One possibility using argparse (http://argparse.python-hosting.com/)
would be to require the '--' pseudo-argument before all tar options.
Then you could do something like::

fs_rstore pages -- --strip-path=X --same-owner

That '--' pseudo-argument makes everything else after it into a
positional argument (even if they start with '-' or '--'), so you can
then just collect those positional arguments and add them to your
"command". Here's what that code might look like::

>>> parser = argparse.ArgumentParser(prog='fs_backup')
>>> parser.add_argument('-a', '--append', metavar='[t/x[L]:]PATH')
>>> parser.add_argument('-d', '--delete', metavar='PATH')
>>> parser.add_argument('-t', '--type',

... choices=['full', 'diff', 'incr'])
>>> parser.add_argument('identity')
>>> parser.add_argument('tar_options', nargs='*')
>>> parser.parse_args('-a foo pages -- --strip-path=X')
>>> args = parser.parse_args(

... '-a foo pages -- --strip-path=X --same-owner'.split())
>>> args.append

'foo'
>>> args.identity

'pages'
>>> args.tar_options

['--strip-path=X', '--same-owner']
>>> "tar %s -f %s.tgz" % (' '.join(args.tar_options), args.identity)

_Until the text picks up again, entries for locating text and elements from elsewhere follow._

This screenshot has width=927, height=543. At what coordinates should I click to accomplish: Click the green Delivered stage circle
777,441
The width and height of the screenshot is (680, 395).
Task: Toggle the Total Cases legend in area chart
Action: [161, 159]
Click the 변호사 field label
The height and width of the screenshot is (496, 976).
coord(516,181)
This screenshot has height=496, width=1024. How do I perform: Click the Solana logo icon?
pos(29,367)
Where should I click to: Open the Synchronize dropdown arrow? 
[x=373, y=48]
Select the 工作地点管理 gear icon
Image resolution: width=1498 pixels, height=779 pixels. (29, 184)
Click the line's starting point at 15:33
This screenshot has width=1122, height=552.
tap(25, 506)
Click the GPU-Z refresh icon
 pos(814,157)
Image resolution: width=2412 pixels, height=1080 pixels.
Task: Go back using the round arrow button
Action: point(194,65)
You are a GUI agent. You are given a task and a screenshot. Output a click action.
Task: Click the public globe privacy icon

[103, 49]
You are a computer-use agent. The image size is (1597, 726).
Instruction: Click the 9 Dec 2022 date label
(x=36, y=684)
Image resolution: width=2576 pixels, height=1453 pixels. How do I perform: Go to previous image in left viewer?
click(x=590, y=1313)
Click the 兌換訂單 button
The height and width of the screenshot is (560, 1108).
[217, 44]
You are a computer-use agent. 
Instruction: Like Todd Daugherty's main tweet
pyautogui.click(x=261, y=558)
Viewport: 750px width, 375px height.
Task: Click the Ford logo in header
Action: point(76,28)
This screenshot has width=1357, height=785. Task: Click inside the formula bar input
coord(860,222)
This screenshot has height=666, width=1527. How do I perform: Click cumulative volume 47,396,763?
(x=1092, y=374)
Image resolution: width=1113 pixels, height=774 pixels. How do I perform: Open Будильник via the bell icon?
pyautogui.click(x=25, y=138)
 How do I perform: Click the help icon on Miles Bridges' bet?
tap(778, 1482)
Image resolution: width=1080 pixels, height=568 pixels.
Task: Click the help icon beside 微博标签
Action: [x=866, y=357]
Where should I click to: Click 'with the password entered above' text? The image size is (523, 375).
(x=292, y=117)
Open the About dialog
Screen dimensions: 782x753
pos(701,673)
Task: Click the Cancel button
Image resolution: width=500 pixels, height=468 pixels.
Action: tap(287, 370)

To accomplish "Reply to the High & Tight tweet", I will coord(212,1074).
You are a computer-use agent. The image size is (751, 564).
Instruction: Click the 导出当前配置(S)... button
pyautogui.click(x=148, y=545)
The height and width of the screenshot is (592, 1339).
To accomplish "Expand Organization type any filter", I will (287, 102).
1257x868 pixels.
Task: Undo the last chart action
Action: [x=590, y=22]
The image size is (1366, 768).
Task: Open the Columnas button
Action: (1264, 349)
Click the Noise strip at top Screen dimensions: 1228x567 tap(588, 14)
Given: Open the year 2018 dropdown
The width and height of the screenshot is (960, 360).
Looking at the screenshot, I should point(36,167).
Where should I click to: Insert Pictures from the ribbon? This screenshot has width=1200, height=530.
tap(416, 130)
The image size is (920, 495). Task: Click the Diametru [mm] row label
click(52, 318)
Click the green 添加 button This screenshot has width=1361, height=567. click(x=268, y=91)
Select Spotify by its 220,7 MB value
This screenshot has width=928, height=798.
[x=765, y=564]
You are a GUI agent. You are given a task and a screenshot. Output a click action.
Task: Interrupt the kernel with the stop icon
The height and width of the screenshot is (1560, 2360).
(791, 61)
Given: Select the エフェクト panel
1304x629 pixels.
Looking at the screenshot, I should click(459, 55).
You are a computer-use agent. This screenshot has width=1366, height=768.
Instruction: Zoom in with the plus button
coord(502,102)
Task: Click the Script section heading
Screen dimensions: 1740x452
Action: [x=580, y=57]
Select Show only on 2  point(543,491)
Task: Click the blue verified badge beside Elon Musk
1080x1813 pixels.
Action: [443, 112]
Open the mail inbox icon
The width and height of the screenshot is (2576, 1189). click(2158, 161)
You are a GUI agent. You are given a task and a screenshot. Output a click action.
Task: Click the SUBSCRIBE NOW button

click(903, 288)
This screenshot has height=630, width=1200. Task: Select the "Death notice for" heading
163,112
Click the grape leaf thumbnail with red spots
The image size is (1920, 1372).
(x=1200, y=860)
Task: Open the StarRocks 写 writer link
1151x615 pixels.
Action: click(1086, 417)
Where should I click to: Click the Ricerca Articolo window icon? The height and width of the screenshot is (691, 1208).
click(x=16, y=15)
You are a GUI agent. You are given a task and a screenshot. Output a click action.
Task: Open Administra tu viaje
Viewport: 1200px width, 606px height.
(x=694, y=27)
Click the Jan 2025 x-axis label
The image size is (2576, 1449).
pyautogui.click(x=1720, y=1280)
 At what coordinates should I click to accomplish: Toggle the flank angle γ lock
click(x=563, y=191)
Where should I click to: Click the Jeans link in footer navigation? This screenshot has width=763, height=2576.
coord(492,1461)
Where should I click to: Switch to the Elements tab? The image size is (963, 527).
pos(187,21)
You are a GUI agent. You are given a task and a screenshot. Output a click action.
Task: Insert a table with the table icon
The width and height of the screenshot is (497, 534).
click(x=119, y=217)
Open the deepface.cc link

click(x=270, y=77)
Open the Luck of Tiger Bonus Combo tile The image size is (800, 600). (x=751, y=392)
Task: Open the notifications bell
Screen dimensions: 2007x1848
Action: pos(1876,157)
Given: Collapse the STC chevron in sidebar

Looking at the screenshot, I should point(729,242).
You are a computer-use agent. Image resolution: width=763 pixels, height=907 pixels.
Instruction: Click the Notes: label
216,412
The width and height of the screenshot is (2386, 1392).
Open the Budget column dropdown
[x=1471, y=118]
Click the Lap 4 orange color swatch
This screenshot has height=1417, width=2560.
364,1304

'tar --strip-path=X --same-owner -f pages.tgz'

Note that all the tar options got collected in 'args.tar_options'.

You could get rid of the need for '--' by adding each tar options to
your parser with an add_argument() call, but I suspect that's too
tedious. I've added a feature request to argparse to make this kind of
thing easier::
http://argparse.python-hosting.com/ticket/28
Not sure when I'll have a chance to look into this though.

STeVe

P.S. You should be able to get similar behavior out of optparse, though
you'll have to parse the 'args' list yourself.